Nor, as I think you’ll find, do the policy documents, academic papers, and thinktank recommendations floating around recommend that everyone transition to Rust specifically. Rust might be the language that helped break the dam on memory safety, but it is not the only memory safe language. There are many still who recall the mess of Ada becoming a mandatory programming language in some contexts, and who do not wish to repeat such an enforced monoculture.

So, to bring it back around, why am I in a knot? I have, through personal preference and a happy accident of history, invested substantial personal time and energy into building my knowledge and establishing a degree of personal branding around a programming language that is now after many years winning. Rust is winning. It’s being mentioned in Congressional hearings and recommended by federal agencies. It’s used all over the globe. You can get real jobs in it now. Why am I troubled?

I think we’re in the middle of a grand renegotiation of what C means and what C++ means, or what they are in the context of programming, now that they’re no longer hegemonic powers. To borrow from geopolitics a tad, this is the slow decline of twin empires and the entrance of a new multipolar world. It is new, and different, and exciting, but also… sad?

I think I’m in knots because I look at the people who have invested so much in C or C++, who now wrestle with the challenges of what this new world means for them, and I think that could well be me, down the line. None of us are guaranteed that we back the right horse in our selections of technologies to learn or “teams” to invest in. None of us are guaranteed that we win.

Which brings me back to the joke, and my discomfort with it now. Back then, I wanted to win. I wanted to be superior; to be on the best side, with the best language. I wanted to be better.
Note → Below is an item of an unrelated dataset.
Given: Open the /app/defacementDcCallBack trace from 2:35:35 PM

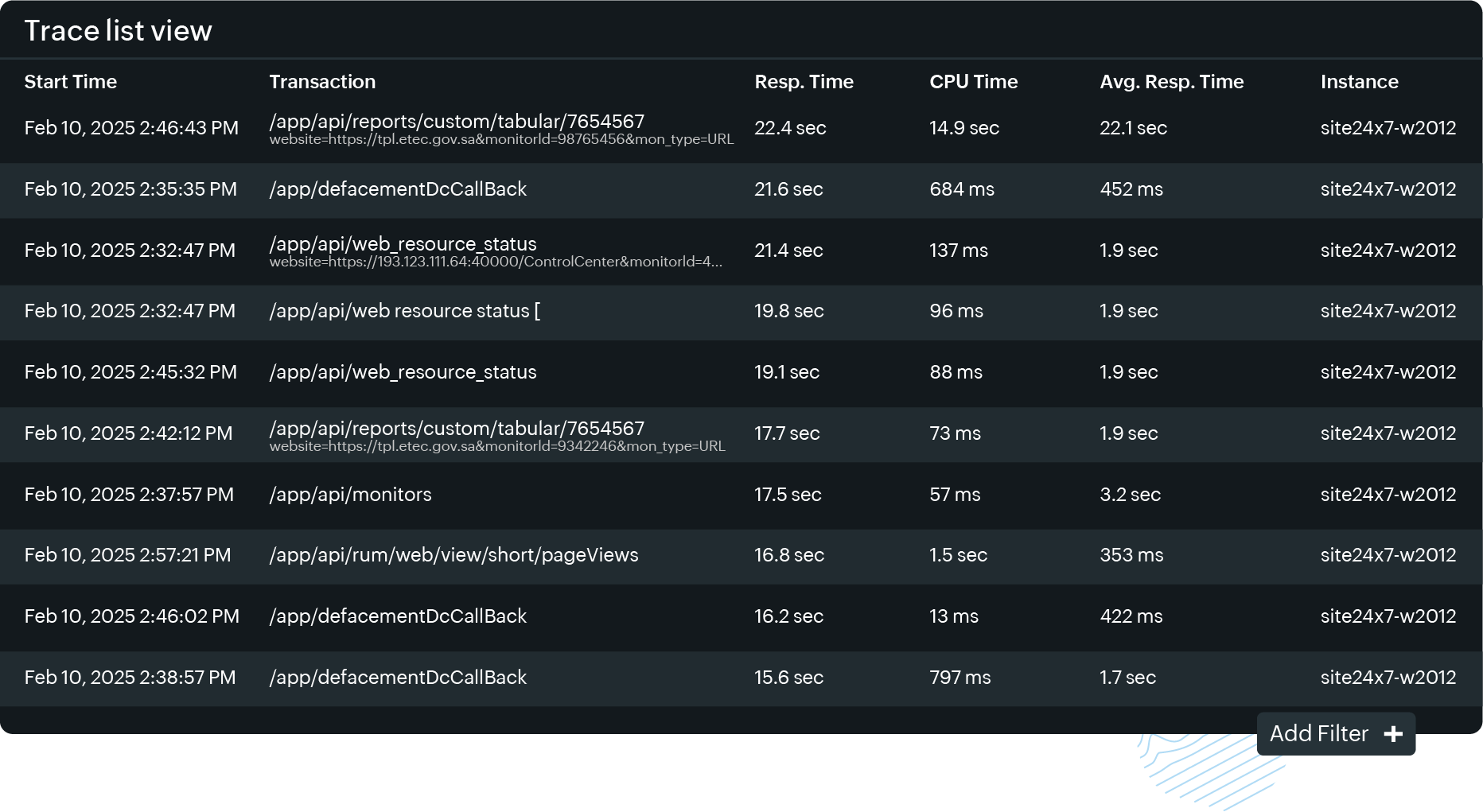Looking at the screenshot, I should pos(398,189).
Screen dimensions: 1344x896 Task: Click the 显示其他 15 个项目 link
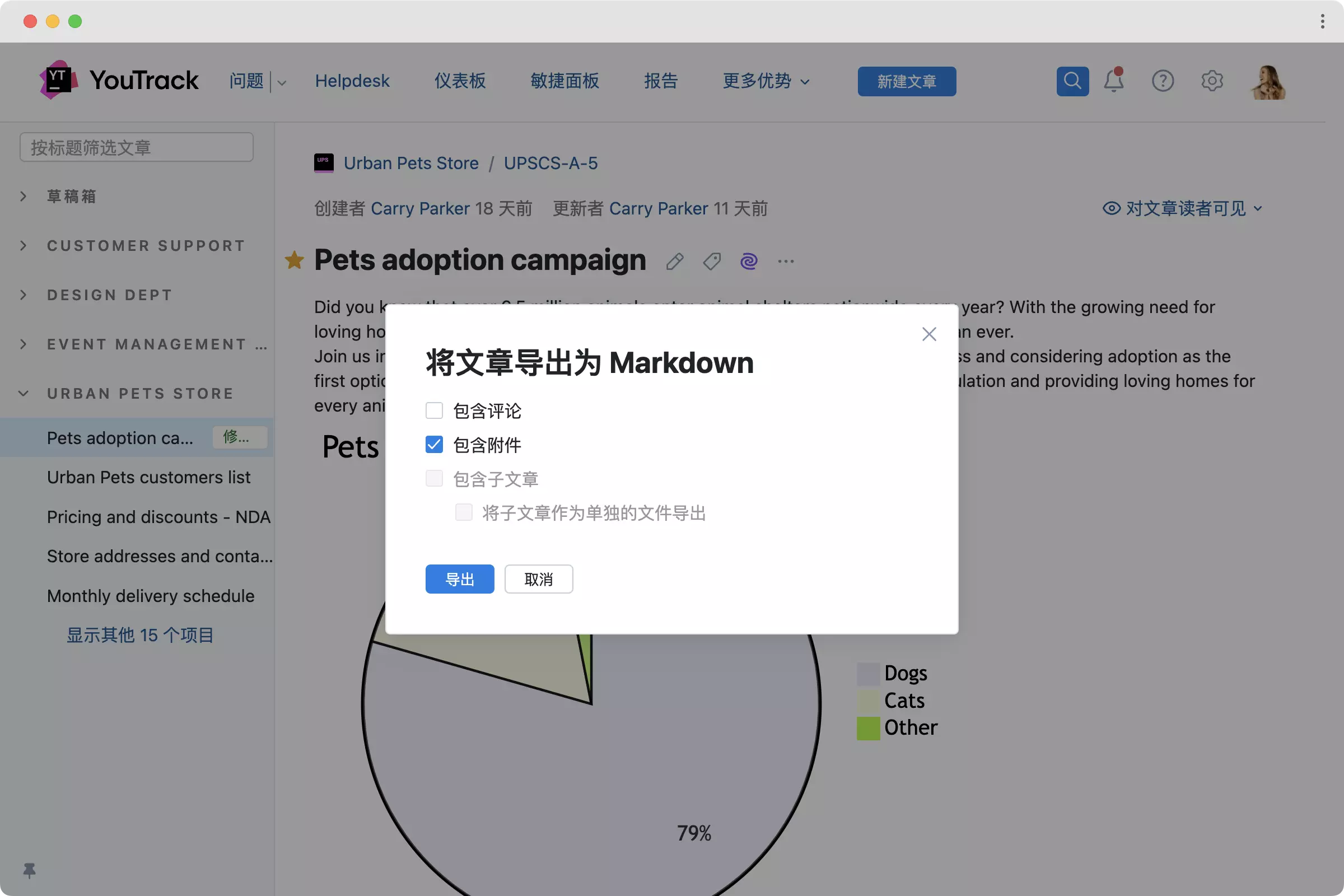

I’d like to share a video. It’s of Simon Peyton Jones, a major contributor to Haskell, sitting with other programming language geeks at a conference years ago. In the video he explains, happily, that Haskell is useless, but is slowly becoming more useful. In the video, the other participants, themselves major contributors to other languages, jump in with their own funny anecdotes and comments. When I first watched this in my early 20’s I thought it was kinda silly, kinda funny. What I see now is that all of these people were friends. They weren’t competitors; in fact they readily copy each other and learn from each other. In the video they talk about how Haskell learned things from C#!
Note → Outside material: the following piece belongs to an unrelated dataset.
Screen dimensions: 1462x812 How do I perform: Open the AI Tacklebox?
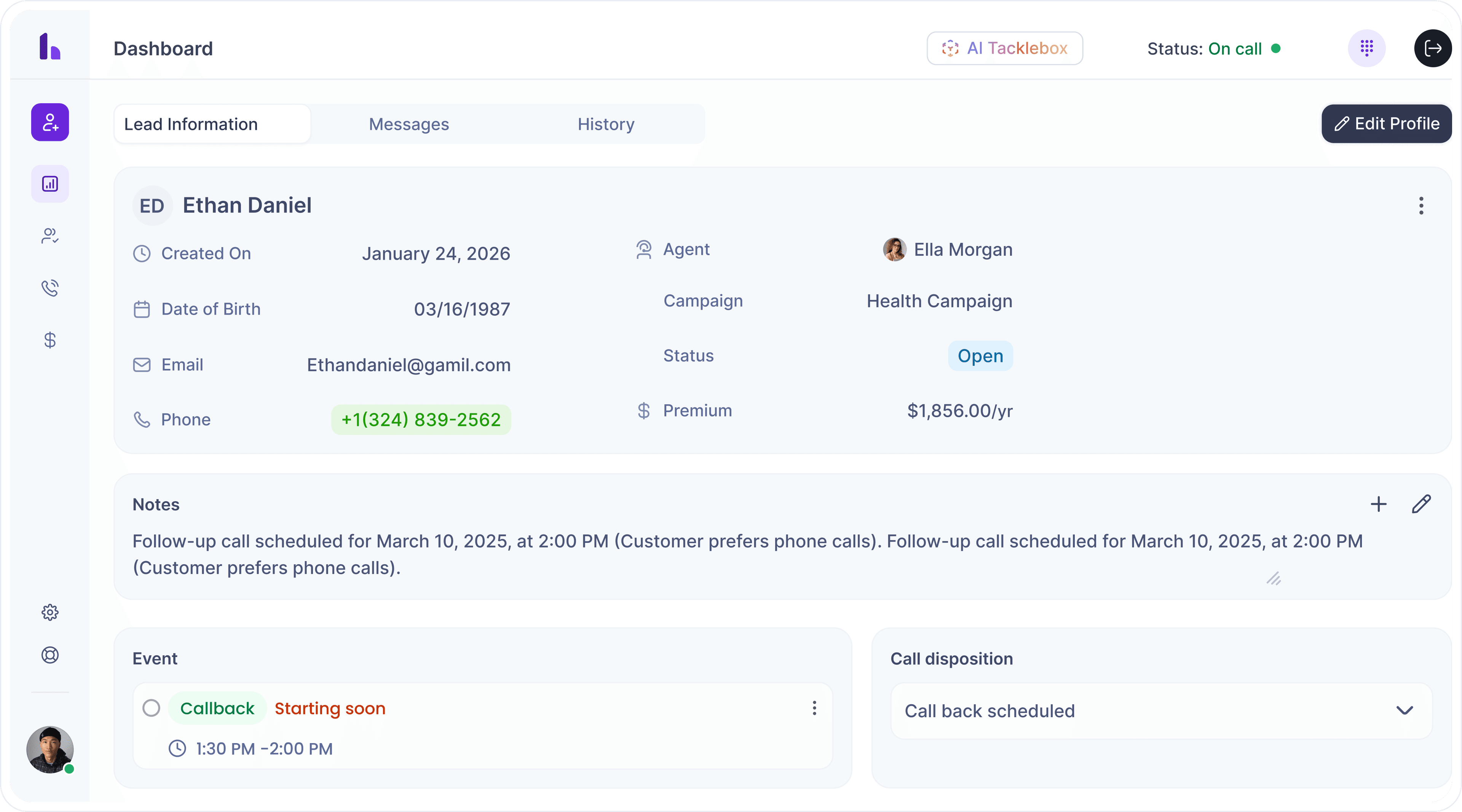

It’s easy to form cliques, its easy to form monocultures. It’s easy to want to win, and when you win it’s easy to gloat.

As the march toward memory safety policy moves closer, I see more and more angst in the comments from C and C++ programmers who are fighting tooth and nail to preserve the best parts of the thing they love, or to defend themselves and their own prior choices. I see fear and concern that Rust will become the one true way they will be forced to take.

Even as we admit that C and C++’s guarantees are no longer sufficient for the security needs of the day, given the vast important of the software systems we use and maintain, I don’t think we need to condemn the people who have invested in it, or further mock the C and C++ languages. There are good people involved in them who are trying hard to improve things, and any work we do today is built on the shoulders of people who came before and tried other things which may or may not have worked. There wouldn’t be Rust without C++, I imagine, to have paved the way with many of its own design considerations and choices.

I don’t know how this transition will work out. We’re in the middle of a grand renegotiation whose outcome is uncertain. I’m excited to see where it goes.

Yet as I look out across the vista, and see the shore and opportunity that lies out of sight beyond it, as I board a ship and begin to sail, I can look below me and remember, “Some Were Meant for C”.